[Start of section]
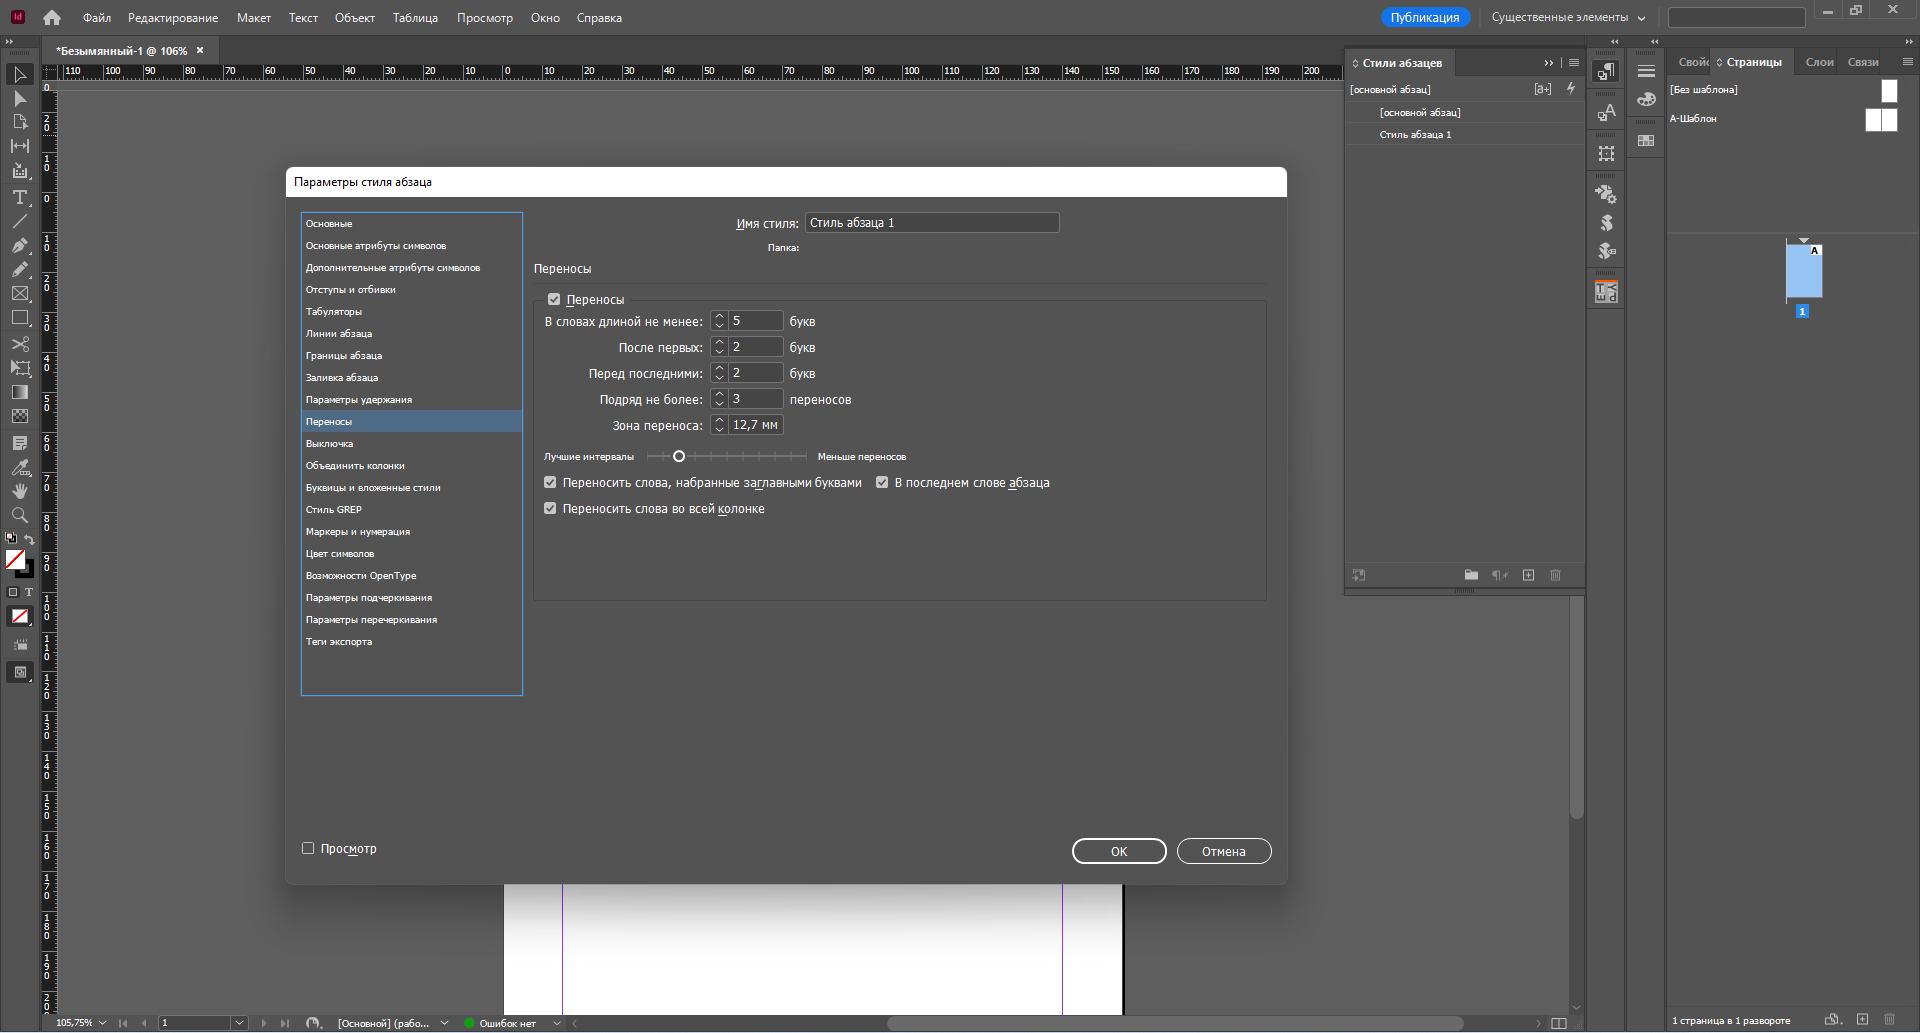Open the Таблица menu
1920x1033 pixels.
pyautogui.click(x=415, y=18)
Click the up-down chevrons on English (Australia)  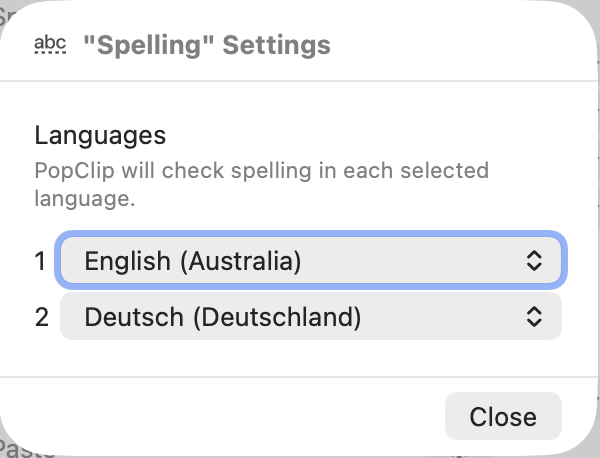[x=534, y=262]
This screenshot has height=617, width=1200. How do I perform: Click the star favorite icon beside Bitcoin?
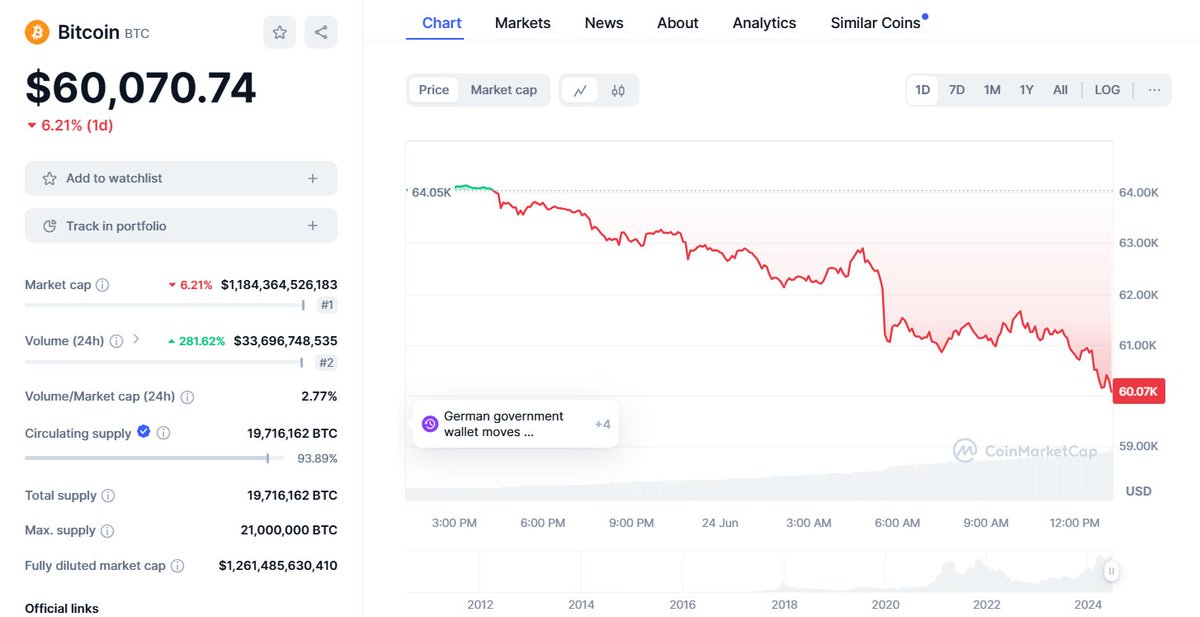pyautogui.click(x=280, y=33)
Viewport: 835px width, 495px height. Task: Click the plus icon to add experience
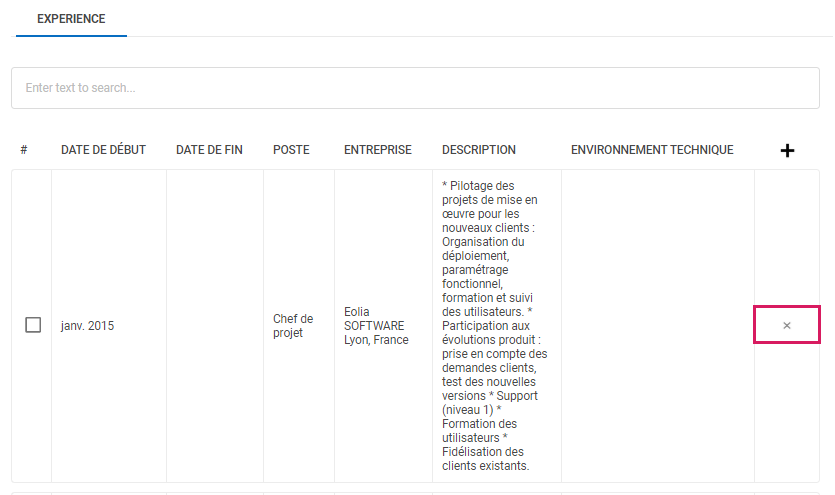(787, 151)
[End of section]
▶ [AIM OF THE EXERCISE]:
Leave the pictures out and reproduce exactly the lines from the line with "This screenshot has" to the end of the material above.

▶ [RESPONSE BELOW]:
This screenshot has height=617, width=1200. How do I perform: Click the star favorite icon beside Bitcoin?
pyautogui.click(x=280, y=33)
Viewport: 835px width, 495px height. Task: Click the plus icon to add experience
(787, 151)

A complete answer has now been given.